--- Exercise instructions ---
Swap every "screenshot" in the entries below for "screen capture", and reproduce the lines with nothing else changed. Leave the pictures out of your answer.

--- Records from a data source ---
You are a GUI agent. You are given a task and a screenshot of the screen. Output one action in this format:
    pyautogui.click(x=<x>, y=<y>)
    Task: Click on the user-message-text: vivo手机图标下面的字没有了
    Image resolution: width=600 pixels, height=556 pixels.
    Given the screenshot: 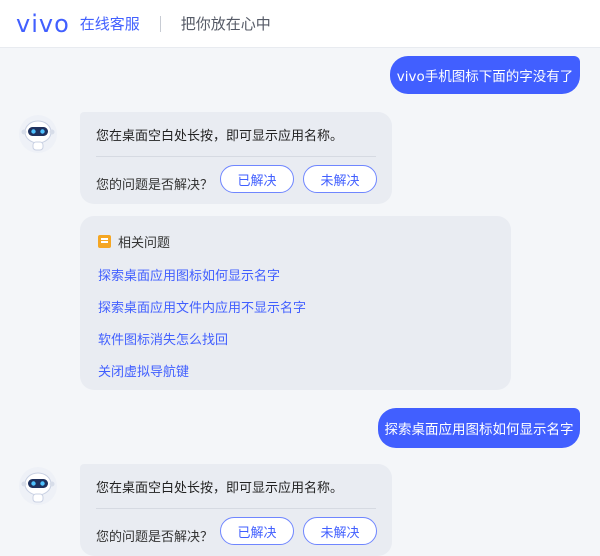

--- Answer to the exercise ---
You are a GUI agent. You are given a task and a screen capture of the screen. Output one action in this format:
    pyautogui.click(x=<x>, y=<y>)
    Task: Click on the user-message-text: vivo手机图标下面的字没有了
    Image resolution: width=600 pixels, height=556 pixels.
    Given the screen capture: 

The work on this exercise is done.